- _課題の目的 a_: 次の転職についての文章のうち、「厳密には、1月17日が退職日」で始まり「できたのは大きな経験でした。」で終わる部分を、「友人」を「知人」に改めた形で書き直してください。

仕事・転職

転職で生まれた空白の3ヵ月

大手企業から中小企業に転職した後、さらにもう一社中小企業で働くことになりました。

2社目と3社目の間には、諸事情によって3ヵ月の空白の時間が生まれたのですが、今思えば、その間の経験や、その間を過ごしたことが後に独立するときの恐怖を和らげてくれていたようです。

無職の状態でも問題なし

色々と事業があって、2023年1月~3月末まで丸々3ヵ月間、無職の状態となっていました。

厳密には、1月17日が退職日となっていますので、2.5ヵ月ではあるのですが、通勤するという断面でいくと、本当に3ヵ月間は無色と同じ状態でした。

とは言え、早朝4:30に起床することは継続していましたし、できる限りのルーティンは崩さずに日々を過ごしていました。

その間は、家の手伝いに加えて、友人の手伝いとして以下のことを対応していました。

  1. 小規模なコンサート事業の補助金サポート(文科省の補助金)
  2. 飲食店舗開業のサポート(政策金融公庫の創業融資)
  3. 経産省、農水省、総務省の補助金や助成金の調査

これらの仕事は友人からの依頼でアルバイト的に対応したものであるのですが、「こうやって自由な時間が生まれていることを発信すると仕事を与えてくれる人がいるのか」と体感することができたのは大きな経験でした。

「きっと、起業しても最初の頃は知り合いから仕事を引き受けることが多いのだろう」「そのためにも知り合いを増やすこと、知り合いからの信頼を獲得すること」というマインドが企業には大切なことなのだろう、と薄々感づいたのかも知れません。

それ以外の時間は、診断士の試験勉強に充てていたので、暇することなく、淡々と日々を過ごすことができました。

お手伝いで仕事の幅を

異業種のお手伝いをすることが、まさか一年後に活動の場の広がりが生まれるなんて思ってもいませんでした。

一つ目の文科省の補助金についてですが、私はこれまで男子高校、機械科の大学を出て、製造業の設計担当と、ゴリゴリの油にまみれた工学系男塾を経験してきているため、アートというものには触れる機会がありませんでした。

それが、このお手伝いを通じて、多少なりともアートの世界の方とご一緒することができたことで、起業後の交流会の場でちょっとした話題提供をすることができるようになっていたのです。

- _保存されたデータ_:
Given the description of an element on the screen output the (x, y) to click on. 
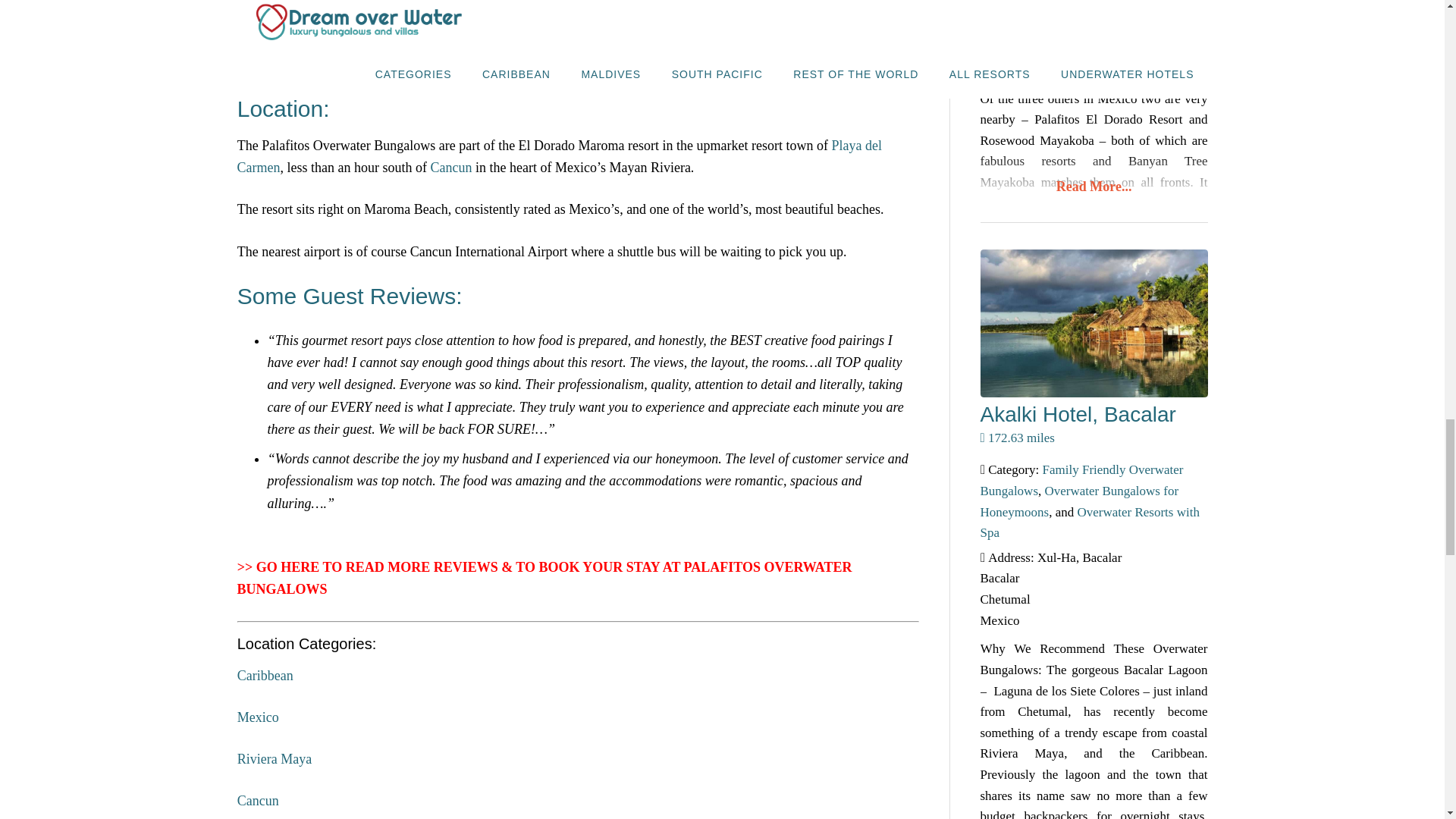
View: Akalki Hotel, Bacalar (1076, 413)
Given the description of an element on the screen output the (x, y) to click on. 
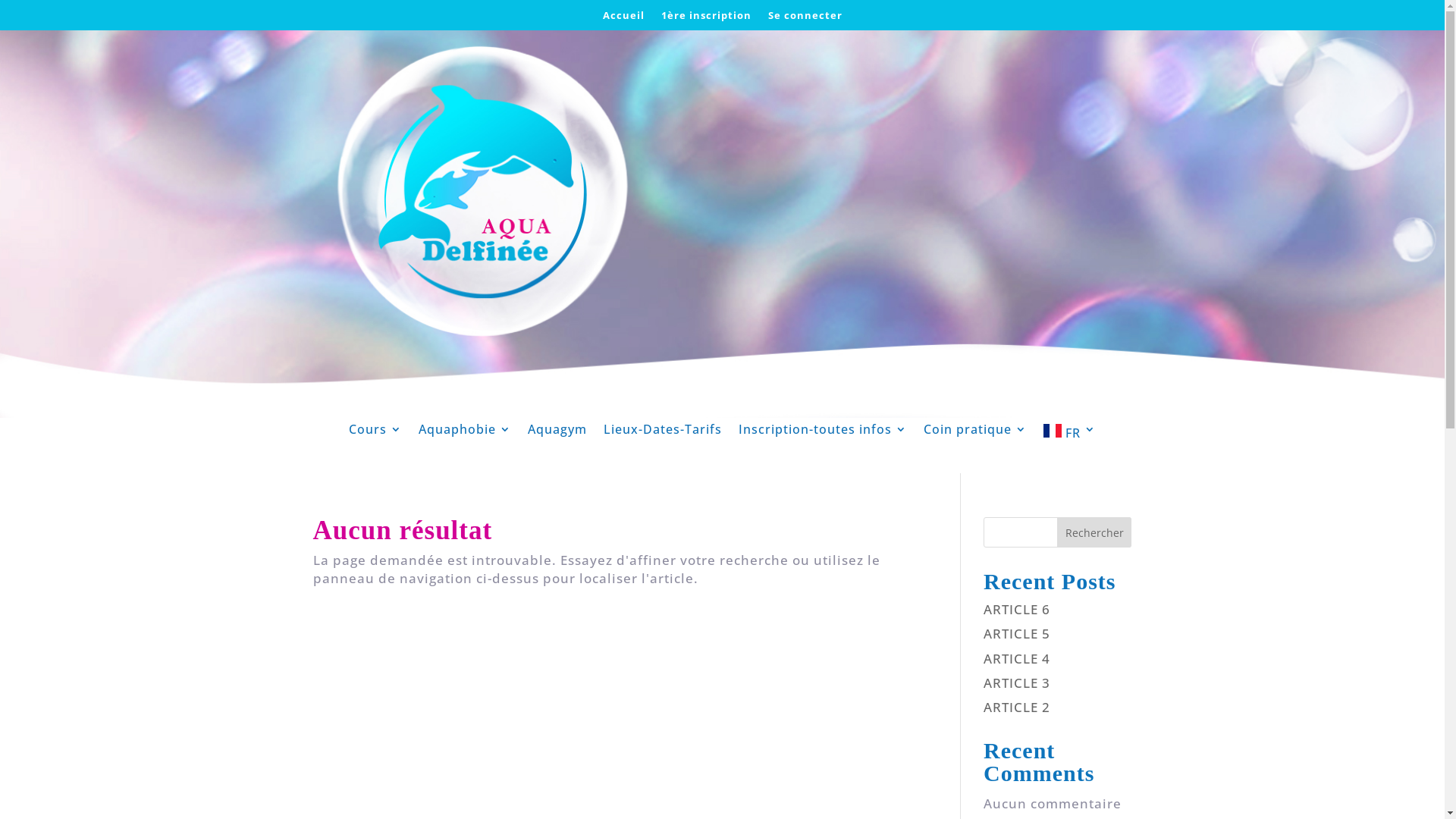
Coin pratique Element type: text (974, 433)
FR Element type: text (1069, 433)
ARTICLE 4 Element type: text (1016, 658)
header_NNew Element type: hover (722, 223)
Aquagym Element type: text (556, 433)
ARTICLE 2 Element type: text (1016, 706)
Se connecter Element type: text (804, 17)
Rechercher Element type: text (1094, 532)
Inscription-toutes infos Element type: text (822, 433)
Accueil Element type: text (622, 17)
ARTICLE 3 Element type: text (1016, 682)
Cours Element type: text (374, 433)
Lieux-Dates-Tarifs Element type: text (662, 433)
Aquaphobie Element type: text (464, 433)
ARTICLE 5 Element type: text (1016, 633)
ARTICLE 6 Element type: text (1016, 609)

- _課題の目的 b_: 上の保存されたデータの行のうち、「Coin pratique Element type: text (974, 433)」を含む行から始まり最後の行で終わる部分を、一字一句そのまま書き写してください。

- _記述解答 a_:
厳密には、1月17日が退職日となっていますので、2.5ヵ月ではあるのですが、通勤するという断面でいくと、本当に3ヵ月間は無色と同じ状態でした。

とは言え、早朝4:30に起床することは継続していましたし、できる限りのルーティンは崩さずに日々を過ごしていました。

その間は、家の手伝いに加えて、知人の手伝いとして以下のことを対応していました。

  1. 小規模なコンサート事業の補助金サポート(文科省の補助金)
  2. 飲食店舗開業のサポート(政策金融公庫の創業融資)
  3. 経産省、農水省、総務省の補助金や助成金の調査

これらの仕事は知人からの依頼でアルバイト的に対応したものであるのですが、「こうやって自由な時間が生まれていることを発信すると仕事を与えてくれる人がいるのか」と体感することができたのは大きな経験でした。

- _記述解答 b_:
Coin pratique Element type: text (974, 433)
FR Element type: text (1069, 433)
ARTICLE 4 Element type: text (1016, 658)
header_NNew Element type: hover (722, 223)
Aquagym Element type: text (556, 433)
ARTICLE 2 Element type: text (1016, 706)
Se connecter Element type: text (804, 17)
Rechercher Element type: text (1094, 532)
Inscription-toutes infos Element type: text (822, 433)
Accueil Element type: text (622, 17)
ARTICLE 3 Element type: text (1016, 682)
Cours Element type: text (374, 433)
Lieux-Dates-Tarifs Element type: text (662, 433)
Aquaphobie Element type: text (464, 433)
ARTICLE 5 Element type: text (1016, 633)
ARTICLE 6 Element type: text (1016, 609)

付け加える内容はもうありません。